Вот «Жестокие игры» А. Арбузова на сцене Театра имени Ленинского комсомола. М. Захаров демонстрирует изобретательный монтаж аттракционов, сводя разноречивое содержание пьесы к выигрышным контрастам. В постановке, как всегда у М. Захарова, богатой выдумкой, строго выдерживается типажность исполнительской манеры. Это настолько очевидно, что невольно возникает вопрос: а не безразличны ли режиссеру сложные, порой мучительно развивающиеся судьбы персонажей и неповторимые индивидуальности актеров?

Разумеется, можно принять "фестивали и шествия", которые постановщик спектакля эффектно разворачивает в его финале, как "добрую игру, бескорыстную и прекрасную", достойно венчающую блуждания героев. Но не является ли это иллюзорным разрешением конфликтов, данью театральности, которая на сей раз наносит ущерб звучанию спектакля? Стихия игры, благоденствующая на сцене, отнимает у постановки художественную цельность, ослабляет ее связи с жизнью.

Не странно ли, что в оценках юной героини спектакля Театра имени Вл. Маяковского "Она в отсутствии любви и смерти" наблюдается необычайный "разброс" мнений?

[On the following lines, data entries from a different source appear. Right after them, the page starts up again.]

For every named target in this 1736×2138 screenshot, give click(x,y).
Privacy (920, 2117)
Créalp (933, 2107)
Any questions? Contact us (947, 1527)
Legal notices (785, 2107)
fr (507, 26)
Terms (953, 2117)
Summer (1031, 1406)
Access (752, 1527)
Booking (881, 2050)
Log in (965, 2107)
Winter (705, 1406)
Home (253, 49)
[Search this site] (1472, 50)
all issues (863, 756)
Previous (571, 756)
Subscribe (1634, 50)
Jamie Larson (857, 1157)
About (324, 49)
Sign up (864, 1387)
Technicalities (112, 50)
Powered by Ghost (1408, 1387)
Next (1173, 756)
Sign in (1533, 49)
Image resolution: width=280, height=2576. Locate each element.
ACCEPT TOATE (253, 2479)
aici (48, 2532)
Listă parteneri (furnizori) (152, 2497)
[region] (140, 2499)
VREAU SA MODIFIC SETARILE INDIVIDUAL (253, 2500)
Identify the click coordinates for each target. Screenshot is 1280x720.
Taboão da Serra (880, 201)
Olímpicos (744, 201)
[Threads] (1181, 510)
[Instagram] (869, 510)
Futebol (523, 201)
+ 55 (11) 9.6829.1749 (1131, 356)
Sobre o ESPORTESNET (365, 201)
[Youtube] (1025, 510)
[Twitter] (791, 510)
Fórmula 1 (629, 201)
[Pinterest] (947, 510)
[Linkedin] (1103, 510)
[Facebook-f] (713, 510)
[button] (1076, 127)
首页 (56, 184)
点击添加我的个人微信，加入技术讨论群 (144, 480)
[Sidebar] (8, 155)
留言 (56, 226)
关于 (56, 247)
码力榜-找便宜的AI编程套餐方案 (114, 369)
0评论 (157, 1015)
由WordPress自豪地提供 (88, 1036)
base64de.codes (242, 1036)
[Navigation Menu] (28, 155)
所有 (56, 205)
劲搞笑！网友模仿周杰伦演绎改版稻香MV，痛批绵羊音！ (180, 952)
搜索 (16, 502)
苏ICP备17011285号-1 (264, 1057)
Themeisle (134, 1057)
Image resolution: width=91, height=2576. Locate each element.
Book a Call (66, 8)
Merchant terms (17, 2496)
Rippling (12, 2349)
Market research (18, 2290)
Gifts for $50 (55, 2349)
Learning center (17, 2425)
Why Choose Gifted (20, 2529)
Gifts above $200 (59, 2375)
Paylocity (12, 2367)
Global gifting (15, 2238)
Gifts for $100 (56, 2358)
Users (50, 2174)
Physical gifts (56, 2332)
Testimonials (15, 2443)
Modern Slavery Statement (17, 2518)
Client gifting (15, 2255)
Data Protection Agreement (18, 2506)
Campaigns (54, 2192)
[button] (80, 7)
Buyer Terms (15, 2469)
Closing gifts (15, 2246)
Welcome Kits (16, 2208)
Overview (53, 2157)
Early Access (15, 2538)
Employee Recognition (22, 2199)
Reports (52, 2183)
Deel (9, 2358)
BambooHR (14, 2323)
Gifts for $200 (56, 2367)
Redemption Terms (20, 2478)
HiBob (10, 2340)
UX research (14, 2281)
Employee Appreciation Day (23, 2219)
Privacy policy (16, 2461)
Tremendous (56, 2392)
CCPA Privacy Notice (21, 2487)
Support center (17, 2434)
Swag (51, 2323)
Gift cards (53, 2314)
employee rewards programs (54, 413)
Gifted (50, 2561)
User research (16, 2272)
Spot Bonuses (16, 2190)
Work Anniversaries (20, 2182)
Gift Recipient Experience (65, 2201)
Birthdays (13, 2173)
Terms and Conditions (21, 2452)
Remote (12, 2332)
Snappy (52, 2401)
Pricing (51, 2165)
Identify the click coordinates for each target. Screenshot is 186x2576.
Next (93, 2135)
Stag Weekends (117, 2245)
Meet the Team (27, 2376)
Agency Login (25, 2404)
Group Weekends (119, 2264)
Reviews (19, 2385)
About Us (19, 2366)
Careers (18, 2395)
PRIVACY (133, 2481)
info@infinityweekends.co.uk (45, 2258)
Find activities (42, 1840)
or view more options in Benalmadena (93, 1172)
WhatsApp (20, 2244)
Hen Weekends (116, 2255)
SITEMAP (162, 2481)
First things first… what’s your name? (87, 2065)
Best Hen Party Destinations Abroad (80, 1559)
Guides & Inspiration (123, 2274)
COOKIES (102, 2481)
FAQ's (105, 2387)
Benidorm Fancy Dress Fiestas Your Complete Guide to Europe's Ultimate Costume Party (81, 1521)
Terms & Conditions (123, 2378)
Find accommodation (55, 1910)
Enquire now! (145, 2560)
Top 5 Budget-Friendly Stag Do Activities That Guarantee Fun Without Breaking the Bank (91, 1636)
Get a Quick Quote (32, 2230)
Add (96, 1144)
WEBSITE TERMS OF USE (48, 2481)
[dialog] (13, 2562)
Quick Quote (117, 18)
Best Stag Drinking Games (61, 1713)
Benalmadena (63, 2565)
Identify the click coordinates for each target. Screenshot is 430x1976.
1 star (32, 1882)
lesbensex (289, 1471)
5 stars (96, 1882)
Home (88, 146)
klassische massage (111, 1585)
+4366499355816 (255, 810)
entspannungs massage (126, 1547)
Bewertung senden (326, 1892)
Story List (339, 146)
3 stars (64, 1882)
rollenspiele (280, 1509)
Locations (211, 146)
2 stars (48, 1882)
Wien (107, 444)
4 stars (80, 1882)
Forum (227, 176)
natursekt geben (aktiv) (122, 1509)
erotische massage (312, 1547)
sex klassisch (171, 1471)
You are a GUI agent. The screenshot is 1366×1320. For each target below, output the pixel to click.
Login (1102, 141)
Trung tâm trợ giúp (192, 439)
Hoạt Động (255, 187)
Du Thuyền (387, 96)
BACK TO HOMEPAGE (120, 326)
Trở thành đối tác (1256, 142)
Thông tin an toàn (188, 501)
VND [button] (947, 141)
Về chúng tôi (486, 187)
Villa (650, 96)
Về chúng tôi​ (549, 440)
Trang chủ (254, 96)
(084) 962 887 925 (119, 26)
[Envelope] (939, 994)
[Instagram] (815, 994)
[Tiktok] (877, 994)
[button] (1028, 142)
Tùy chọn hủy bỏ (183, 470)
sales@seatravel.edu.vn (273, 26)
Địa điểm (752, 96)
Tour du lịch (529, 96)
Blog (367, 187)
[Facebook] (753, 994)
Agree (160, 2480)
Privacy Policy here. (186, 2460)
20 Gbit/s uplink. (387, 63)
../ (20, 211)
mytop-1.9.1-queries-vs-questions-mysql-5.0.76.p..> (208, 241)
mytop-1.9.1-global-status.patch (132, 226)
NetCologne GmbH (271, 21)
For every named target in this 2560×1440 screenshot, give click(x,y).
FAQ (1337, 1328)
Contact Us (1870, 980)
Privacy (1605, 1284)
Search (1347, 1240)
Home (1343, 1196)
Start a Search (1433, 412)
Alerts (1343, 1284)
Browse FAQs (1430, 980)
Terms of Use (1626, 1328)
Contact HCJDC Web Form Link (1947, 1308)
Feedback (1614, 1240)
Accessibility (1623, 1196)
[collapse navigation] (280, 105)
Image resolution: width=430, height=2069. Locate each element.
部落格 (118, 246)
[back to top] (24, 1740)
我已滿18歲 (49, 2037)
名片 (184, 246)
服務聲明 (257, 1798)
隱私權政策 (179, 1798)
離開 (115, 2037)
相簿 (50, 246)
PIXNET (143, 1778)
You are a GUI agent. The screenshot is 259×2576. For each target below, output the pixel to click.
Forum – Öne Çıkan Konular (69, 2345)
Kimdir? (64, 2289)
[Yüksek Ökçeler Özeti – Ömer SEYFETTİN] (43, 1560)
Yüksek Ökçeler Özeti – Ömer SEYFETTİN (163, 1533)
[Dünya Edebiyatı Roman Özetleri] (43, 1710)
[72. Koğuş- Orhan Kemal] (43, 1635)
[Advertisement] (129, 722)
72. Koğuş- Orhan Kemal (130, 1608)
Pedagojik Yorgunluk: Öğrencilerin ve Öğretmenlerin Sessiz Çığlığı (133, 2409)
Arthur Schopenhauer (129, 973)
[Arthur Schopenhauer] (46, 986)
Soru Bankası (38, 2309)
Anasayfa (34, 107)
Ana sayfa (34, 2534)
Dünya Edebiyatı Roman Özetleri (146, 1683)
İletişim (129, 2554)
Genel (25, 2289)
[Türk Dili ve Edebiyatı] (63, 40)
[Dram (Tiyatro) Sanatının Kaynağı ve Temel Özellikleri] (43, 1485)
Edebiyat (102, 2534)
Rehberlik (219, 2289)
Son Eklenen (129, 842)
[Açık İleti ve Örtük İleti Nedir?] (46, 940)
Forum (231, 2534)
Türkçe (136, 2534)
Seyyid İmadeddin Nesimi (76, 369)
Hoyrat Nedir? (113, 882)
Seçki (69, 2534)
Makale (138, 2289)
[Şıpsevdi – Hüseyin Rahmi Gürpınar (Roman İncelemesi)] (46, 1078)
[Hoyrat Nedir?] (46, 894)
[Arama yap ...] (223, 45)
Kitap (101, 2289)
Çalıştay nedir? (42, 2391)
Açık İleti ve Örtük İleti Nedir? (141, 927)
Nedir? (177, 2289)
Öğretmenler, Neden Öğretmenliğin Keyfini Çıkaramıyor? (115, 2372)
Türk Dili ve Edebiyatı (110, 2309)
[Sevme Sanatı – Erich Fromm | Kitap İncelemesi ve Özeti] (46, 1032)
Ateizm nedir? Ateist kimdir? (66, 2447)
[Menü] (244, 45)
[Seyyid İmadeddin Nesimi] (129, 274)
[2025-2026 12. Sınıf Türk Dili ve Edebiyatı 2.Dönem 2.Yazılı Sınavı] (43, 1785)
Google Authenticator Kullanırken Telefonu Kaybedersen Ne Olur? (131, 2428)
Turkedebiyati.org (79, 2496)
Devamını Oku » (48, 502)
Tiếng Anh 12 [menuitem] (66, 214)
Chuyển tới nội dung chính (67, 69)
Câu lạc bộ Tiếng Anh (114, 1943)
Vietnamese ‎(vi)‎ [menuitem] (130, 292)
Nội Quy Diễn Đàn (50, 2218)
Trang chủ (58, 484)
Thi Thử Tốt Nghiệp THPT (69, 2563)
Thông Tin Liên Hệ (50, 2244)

В пьесе талантливого драматурга Э. Радзинского, в спектакле талантливого режиссера В. Портнова всего, что называется, через край. Здесь и серьезное, и смешное, и масса проблем, тонких житейских наблюдений, и ставящее в тупик, на наш взгляд, отсутствие оценки происходящего. Нечеткость авторских намерений плюсуется на сцене с аморфностью нравственных пристрастий режиссера. Морально-этическая проблематика девальвируется, потому что за ней не ощущается позиции создателей спектакля.

Нет ли основания говорить в подобных случаях о нравственном безразличии к содержанию и средствам сценического искусства?

* * *

Те же проблемы возникают и при постановке классики. Только в этом случае театру приходится преодолевать куда большие трудности, «прорываясь» к живому ощущению канувшего в Лету времени, «налаживая» подчас совершенно неожиданные связи между днем нынешним и днем минувшим, для того, чтобы классическое произведение зазвучало свежо и по-новому, не утрачивая при этом исконно присущего ему смысла.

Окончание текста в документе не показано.